▶ [Data supplied]:
---+---
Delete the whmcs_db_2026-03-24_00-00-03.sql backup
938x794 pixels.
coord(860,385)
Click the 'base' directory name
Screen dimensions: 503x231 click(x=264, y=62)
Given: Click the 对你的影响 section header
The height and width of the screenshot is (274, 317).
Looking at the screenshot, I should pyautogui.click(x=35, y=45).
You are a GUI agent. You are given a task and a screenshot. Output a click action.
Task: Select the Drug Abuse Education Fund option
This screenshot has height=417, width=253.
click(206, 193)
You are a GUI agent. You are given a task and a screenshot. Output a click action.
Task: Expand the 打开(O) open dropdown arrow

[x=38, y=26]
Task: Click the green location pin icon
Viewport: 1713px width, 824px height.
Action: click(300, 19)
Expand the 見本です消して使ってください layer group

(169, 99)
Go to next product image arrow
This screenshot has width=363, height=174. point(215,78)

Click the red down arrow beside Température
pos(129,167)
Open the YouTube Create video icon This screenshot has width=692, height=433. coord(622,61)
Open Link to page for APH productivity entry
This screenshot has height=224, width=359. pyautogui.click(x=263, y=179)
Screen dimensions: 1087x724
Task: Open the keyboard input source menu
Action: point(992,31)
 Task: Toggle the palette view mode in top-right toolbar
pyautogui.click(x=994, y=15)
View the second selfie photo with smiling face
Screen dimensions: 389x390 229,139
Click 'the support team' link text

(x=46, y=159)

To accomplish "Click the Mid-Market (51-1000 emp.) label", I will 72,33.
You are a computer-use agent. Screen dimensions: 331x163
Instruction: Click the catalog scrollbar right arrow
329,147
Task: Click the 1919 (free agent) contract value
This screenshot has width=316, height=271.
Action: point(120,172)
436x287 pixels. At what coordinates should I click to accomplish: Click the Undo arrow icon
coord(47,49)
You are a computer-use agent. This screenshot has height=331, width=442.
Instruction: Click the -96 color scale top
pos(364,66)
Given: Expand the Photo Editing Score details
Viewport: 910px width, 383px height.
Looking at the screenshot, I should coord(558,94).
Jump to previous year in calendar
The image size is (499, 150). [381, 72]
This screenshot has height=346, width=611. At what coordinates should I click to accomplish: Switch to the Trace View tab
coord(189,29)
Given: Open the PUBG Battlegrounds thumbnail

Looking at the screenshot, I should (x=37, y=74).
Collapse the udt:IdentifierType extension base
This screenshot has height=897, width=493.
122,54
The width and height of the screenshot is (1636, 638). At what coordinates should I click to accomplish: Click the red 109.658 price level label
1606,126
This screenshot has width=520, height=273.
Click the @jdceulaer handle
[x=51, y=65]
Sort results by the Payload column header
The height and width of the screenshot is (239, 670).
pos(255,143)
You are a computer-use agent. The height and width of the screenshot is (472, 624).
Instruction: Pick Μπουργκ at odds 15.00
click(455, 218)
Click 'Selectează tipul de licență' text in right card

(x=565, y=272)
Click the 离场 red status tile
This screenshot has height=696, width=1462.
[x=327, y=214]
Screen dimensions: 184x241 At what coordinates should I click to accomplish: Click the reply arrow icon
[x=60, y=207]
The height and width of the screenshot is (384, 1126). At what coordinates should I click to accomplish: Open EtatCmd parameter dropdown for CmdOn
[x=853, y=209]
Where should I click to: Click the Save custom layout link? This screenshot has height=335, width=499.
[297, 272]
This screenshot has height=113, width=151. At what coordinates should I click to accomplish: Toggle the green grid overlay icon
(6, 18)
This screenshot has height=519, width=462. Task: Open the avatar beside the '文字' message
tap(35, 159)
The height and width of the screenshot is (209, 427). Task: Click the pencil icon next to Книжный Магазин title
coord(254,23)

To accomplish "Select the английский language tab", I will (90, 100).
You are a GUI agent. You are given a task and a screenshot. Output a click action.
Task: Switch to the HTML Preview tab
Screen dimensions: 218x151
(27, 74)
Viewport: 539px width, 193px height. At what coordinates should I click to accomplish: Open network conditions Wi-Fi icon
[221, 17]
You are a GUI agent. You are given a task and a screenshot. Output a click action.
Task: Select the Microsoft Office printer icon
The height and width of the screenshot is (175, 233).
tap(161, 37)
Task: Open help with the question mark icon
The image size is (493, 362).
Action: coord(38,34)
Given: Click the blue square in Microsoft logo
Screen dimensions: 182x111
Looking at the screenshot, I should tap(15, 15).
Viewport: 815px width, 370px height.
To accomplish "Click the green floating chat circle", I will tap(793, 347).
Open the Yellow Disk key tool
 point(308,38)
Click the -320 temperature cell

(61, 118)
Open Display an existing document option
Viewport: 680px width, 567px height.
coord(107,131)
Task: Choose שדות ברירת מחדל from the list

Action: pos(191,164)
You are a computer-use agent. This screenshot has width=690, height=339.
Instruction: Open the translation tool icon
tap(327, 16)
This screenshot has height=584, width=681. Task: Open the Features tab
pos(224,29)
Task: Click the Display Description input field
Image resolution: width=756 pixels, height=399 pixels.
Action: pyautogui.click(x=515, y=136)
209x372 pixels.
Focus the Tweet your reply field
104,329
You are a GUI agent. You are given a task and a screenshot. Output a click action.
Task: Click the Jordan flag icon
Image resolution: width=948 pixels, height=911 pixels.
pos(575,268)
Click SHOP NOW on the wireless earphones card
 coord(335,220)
---+---
Without omitting anything, set down all the entries above again.

▶ [Solution]:
Delete the whmcs_db_2026-03-24_00-00-03.sql backup
938x794 pixels.
coord(860,385)
Click the 'base' directory name
Screen dimensions: 503x231 click(x=264, y=62)
Given: Click the 对你的影响 section header
The height and width of the screenshot is (274, 317).
Looking at the screenshot, I should pyautogui.click(x=35, y=45).
You are a GUI agent. You are given a task and a screenshot. Output a click action.
Task: Select the Drug Abuse Education Fund option
This screenshot has height=417, width=253.
click(206, 193)
You are a GUI agent. You are given a task and a screenshot. Output a click action.
Task: Expand the 打开(O) open dropdown arrow

[x=38, y=26]
Task: Click the green location pin icon
Viewport: 1713px width, 824px height.
Action: click(300, 19)
Expand the 見本です消して使ってください layer group

(169, 99)
Go to next product image arrow
This screenshot has width=363, height=174. point(215,78)

Click the red down arrow beside Température
pos(129,167)
Open the YouTube Create video icon This screenshot has width=692, height=433. coord(622,61)
Open Link to page for APH productivity entry
This screenshot has height=224, width=359. pyautogui.click(x=263, y=179)
Screen dimensions: 1087x724
Task: Open the keyboard input source menu
Action: point(992,31)
 Task: Toggle the palette view mode in top-right toolbar
pyautogui.click(x=994, y=15)
View the second selfie photo with smiling face
Screen dimensions: 389x390 229,139
Click 'the support team' link text

(x=46, y=159)

To accomplish "Click the Mid-Market (51-1000 emp.) label", I will 72,33.
You are a computer-use agent. Screen dimensions: 331x163
Instruction: Click the catalog scrollbar right arrow
329,147
Task: Click the 1919 (free agent) contract value
This screenshot has width=316, height=271.
Action: point(120,172)
436x287 pixels. At what coordinates should I click to accomplish: Click the Undo arrow icon
coord(47,49)
You are a computer-use agent. This screenshot has height=331, width=442.
Instruction: Click the -96 color scale top
pos(364,66)
Given: Expand the Photo Editing Score details
Viewport: 910px width, 383px height.
Looking at the screenshot, I should coord(558,94).
Jump to previous year in calendar
The image size is (499, 150). [381, 72]
This screenshot has height=346, width=611. At what coordinates should I click to accomplish: Switch to the Trace View tab
coord(189,29)
Given: Open the PUBG Battlegrounds thumbnail

Looking at the screenshot, I should (x=37, y=74).
Collapse the udt:IdentifierType extension base
This screenshot has height=897, width=493.
122,54
The width and height of the screenshot is (1636, 638). At what coordinates should I click to accomplish: Click the red 109.658 price level label
1606,126
This screenshot has width=520, height=273.
Click the @jdceulaer handle
[x=51, y=65]
Sort results by the Payload column header
The height and width of the screenshot is (239, 670).
pos(255,143)
You are a computer-use agent. The height and width of the screenshot is (472, 624).
Instruction: Pick Μπουργκ at odds 15.00
click(455, 218)
Click 'Selectează tipul de licență' text in right card

(x=565, y=272)
Click the 离场 red status tile
This screenshot has height=696, width=1462.
[x=327, y=214]
Screen dimensions: 184x241 At what coordinates should I click to accomplish: Click the reply arrow icon
[x=60, y=207]
The height and width of the screenshot is (384, 1126). At what coordinates should I click to accomplish: Open EtatCmd parameter dropdown for CmdOn
[x=853, y=209]
Where should I click to: Click the Save custom layout link? This screenshot has height=335, width=499.
[297, 272]
This screenshot has height=113, width=151. At what coordinates should I click to accomplish: Toggle the green grid overlay icon
(6, 18)
This screenshot has height=519, width=462. Task: Open the avatar beside the '文字' message
tap(35, 159)
The height and width of the screenshot is (209, 427). Task: Click the pencil icon next to Книжный Магазин title
coord(254,23)

To accomplish "Select the английский language tab", I will (90, 100).
You are a GUI agent. You are given a task and a screenshot. Output a click action.
Task: Switch to the HTML Preview tab
Screen dimensions: 218x151
(27, 74)
Viewport: 539px width, 193px height. At what coordinates should I click to accomplish: Open network conditions Wi-Fi icon
[221, 17]
You are a GUI agent. You are given a task and a screenshot. Output a click action.
Task: Select the Microsoft Office printer icon
The height and width of the screenshot is (175, 233).
tap(161, 37)
Task: Open help with the question mark icon
The image size is (493, 362).
Action: coord(38,34)
Given: Click the blue square in Microsoft logo
Screen dimensions: 182x111
Looking at the screenshot, I should tap(15, 15).
Viewport: 815px width, 370px height.
To accomplish "Click the green floating chat circle", I will tap(793, 347).
Open the Yellow Disk key tool
 point(308,38)
Click the -320 temperature cell

(61, 118)
Open Display an existing document option
Viewport: 680px width, 567px height.
coord(107,131)
Task: Choose שדות ברירת מחדל from the list

Action: pos(191,164)
You are a computer-use agent. This screenshot has width=690, height=339.
Instruction: Open the translation tool icon
tap(327, 16)
This screenshot has height=584, width=681. Task: Open the Features tab
pos(224,29)
Task: Click the Display Description input field
Image resolution: width=756 pixels, height=399 pixels.
Action: pyautogui.click(x=515, y=136)
209x372 pixels.
Focus the Tweet your reply field
104,329
You are a GUI agent. You are given a task and a screenshot. Output a click action.
Task: Click the Jordan flag icon
Image resolution: width=948 pixels, height=911 pixels.
pos(575,268)
Click SHOP NOW on the wireless earphones card
 coord(335,220)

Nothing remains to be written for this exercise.